Assigned task —
From the line containing "Screen dimensions: 1372x888" to the end of the data, retype every line exactly and nothing else. Drop the pictures.

Dataset excerpts
......

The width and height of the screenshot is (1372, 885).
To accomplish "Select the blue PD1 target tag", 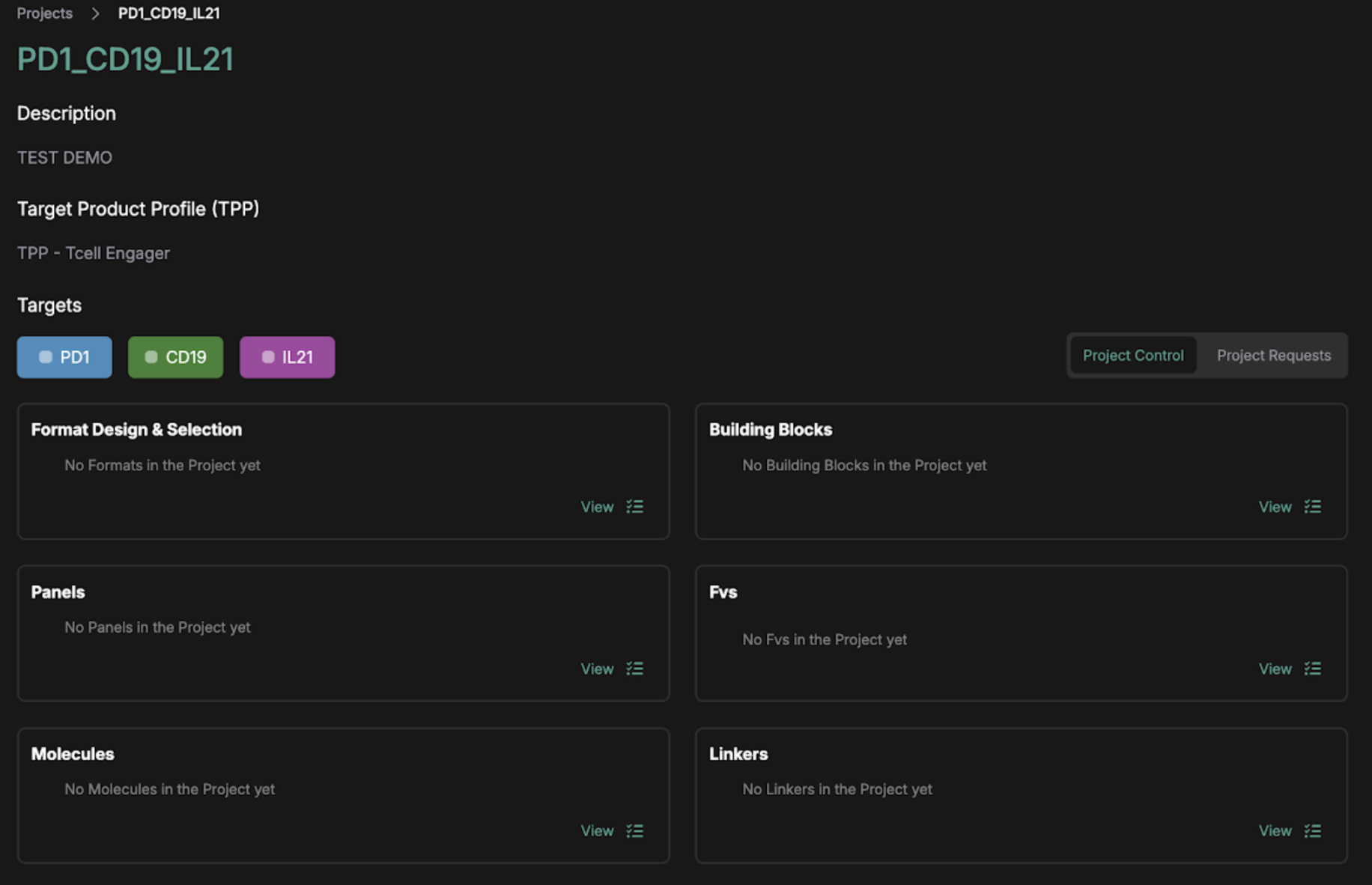I will (x=64, y=357).
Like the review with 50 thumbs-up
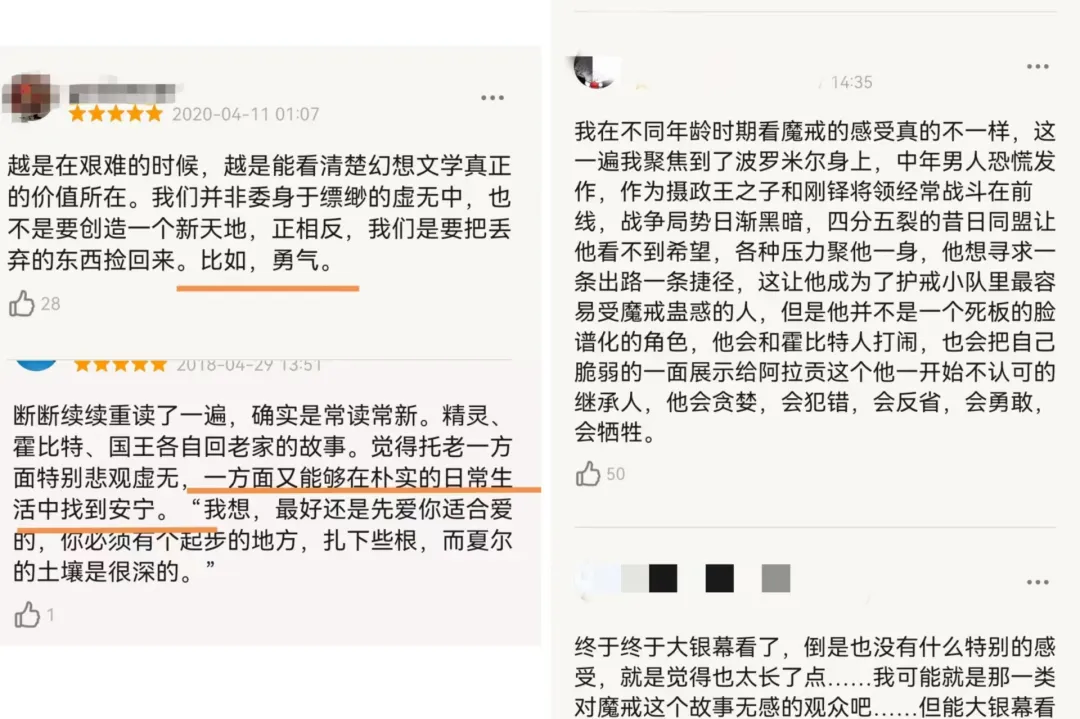This screenshot has width=1080, height=719. pyautogui.click(x=588, y=474)
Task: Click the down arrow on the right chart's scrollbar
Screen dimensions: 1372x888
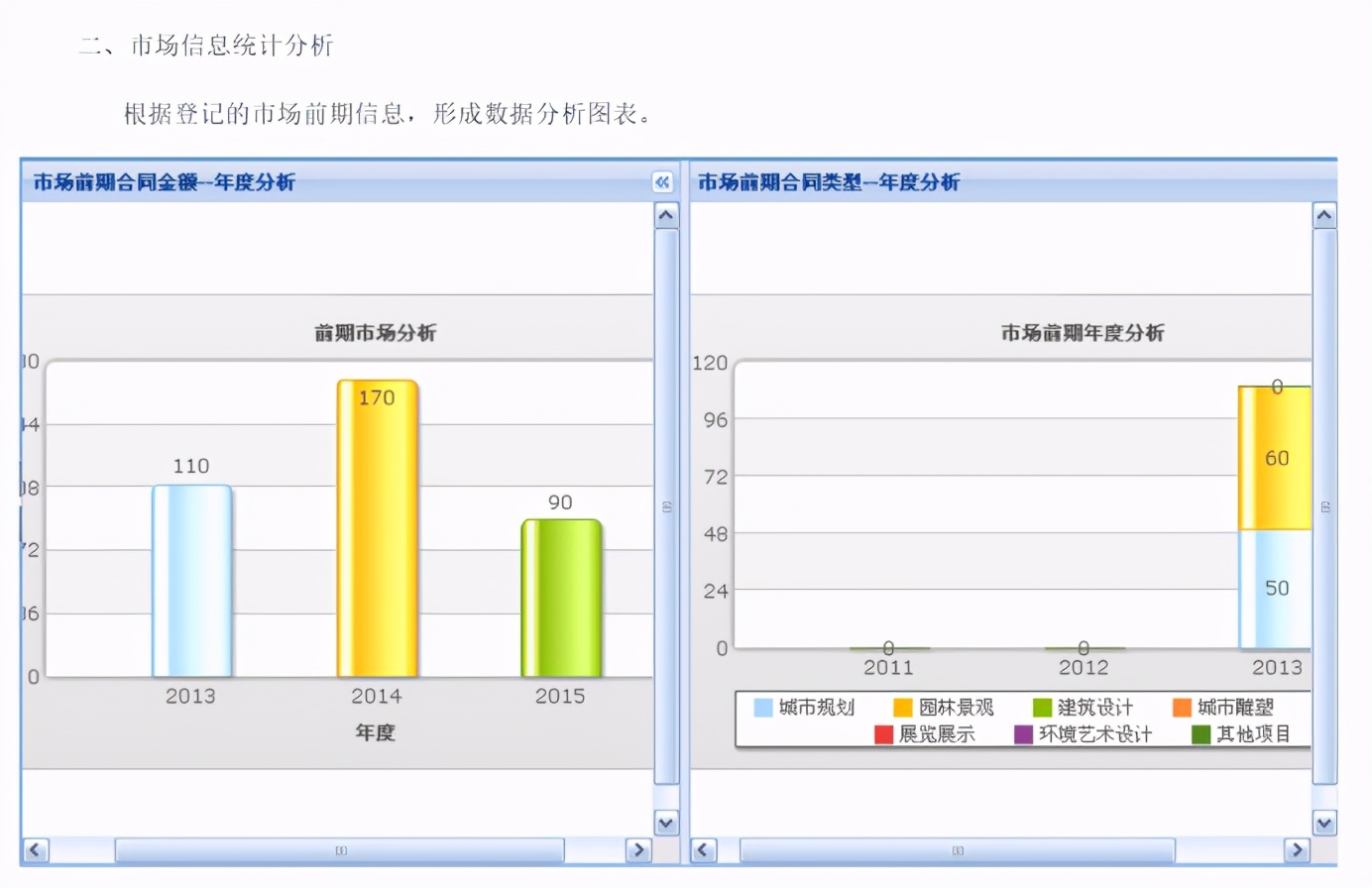Action: [x=1324, y=822]
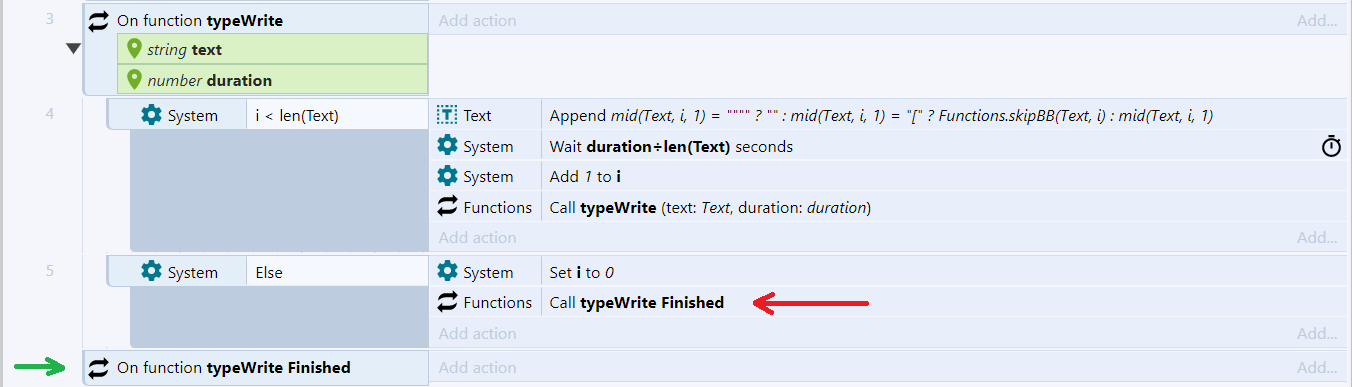
Task: Click 'Add action' under Call typeWrite Finished
Action: coord(478,333)
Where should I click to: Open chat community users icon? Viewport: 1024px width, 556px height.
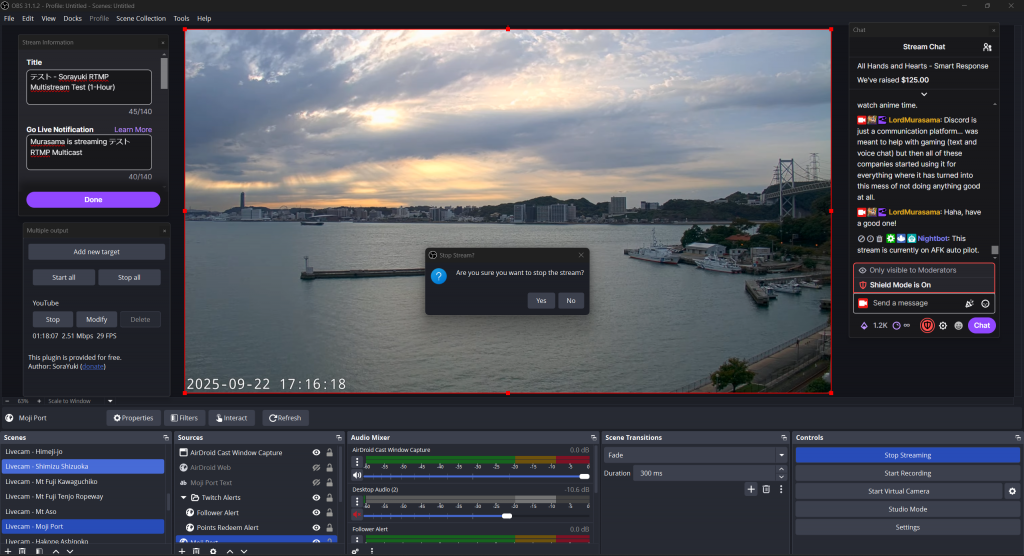tap(987, 47)
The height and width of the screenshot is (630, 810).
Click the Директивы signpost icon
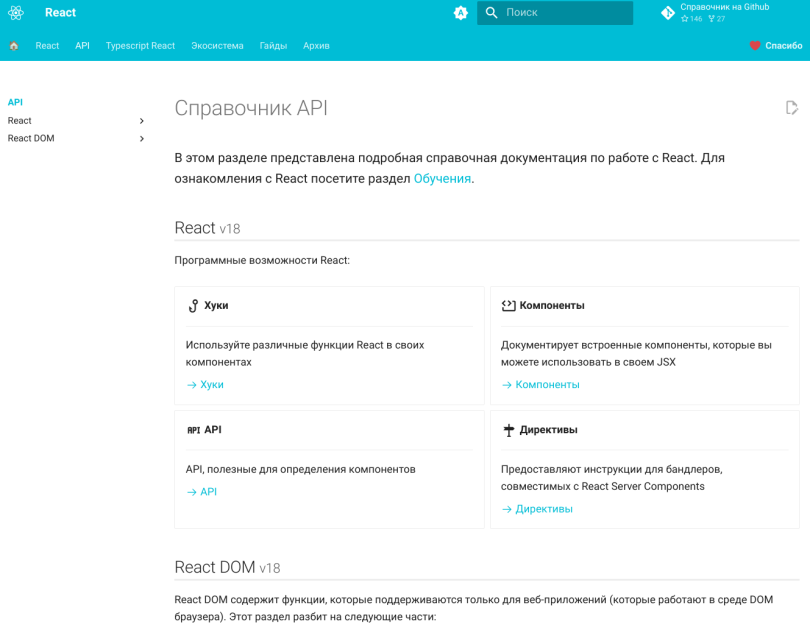point(509,430)
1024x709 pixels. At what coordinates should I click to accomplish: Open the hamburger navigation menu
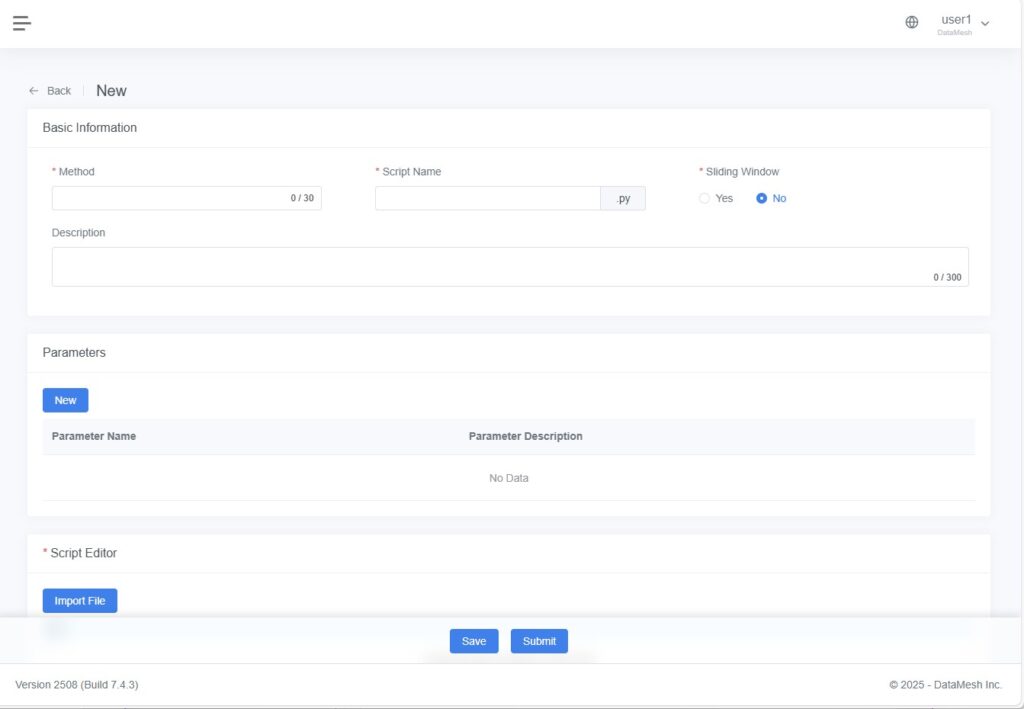(x=22, y=23)
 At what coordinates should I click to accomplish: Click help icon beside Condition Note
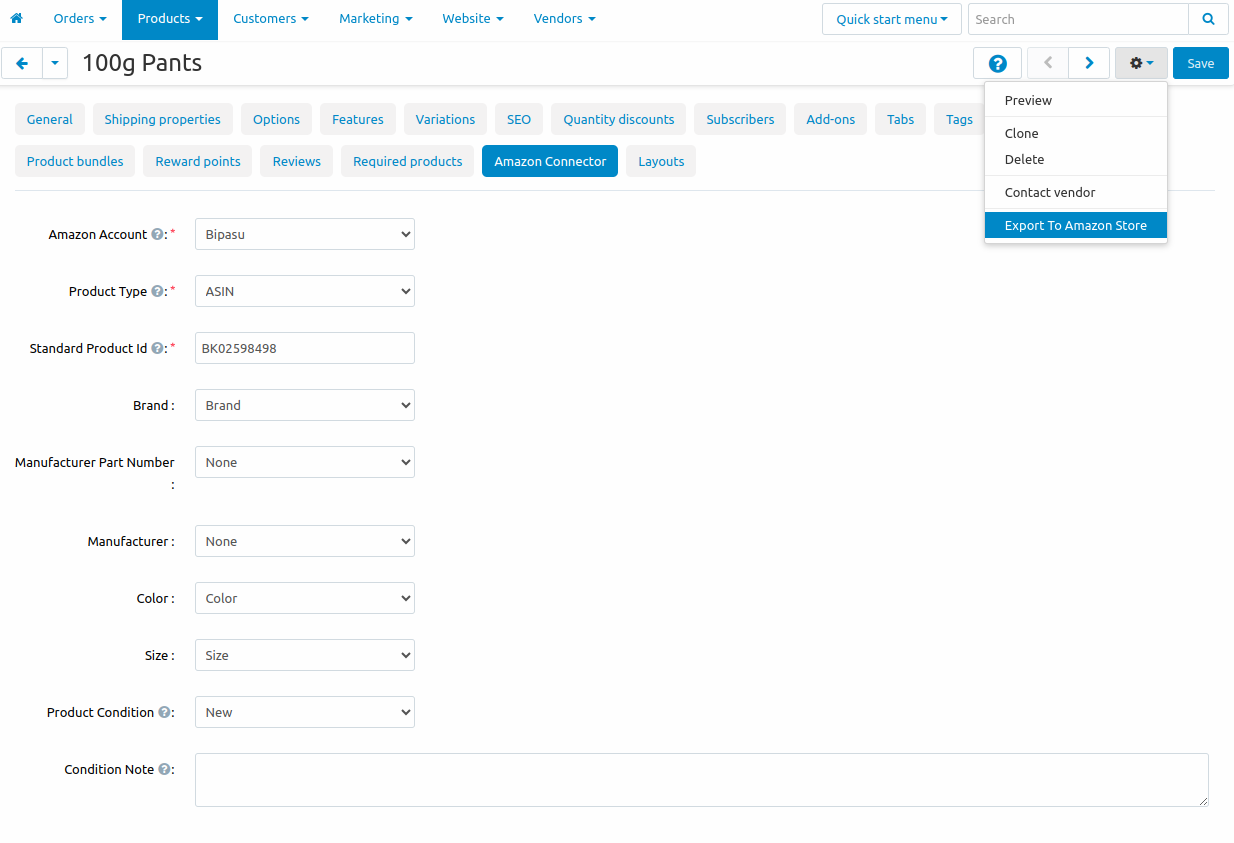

......

Exercise response —
Screen dimensions: 1372x888
Action: [x=1324, y=822]
Task: Click 'Add action' under Call typeWrite Finished
Action: coord(478,333)
Where should I click to: Open chat community users icon? Viewport: 1024px width, 556px height.
tap(987, 47)
The height and width of the screenshot is (630, 810).
Click the Директивы signpost icon
point(509,430)
1024x709 pixels. At what coordinates should I click to accomplish: Open the hamburger navigation menu
(x=22, y=23)
 At what coordinates should I click to accomplish: Click help icon beside Condition Note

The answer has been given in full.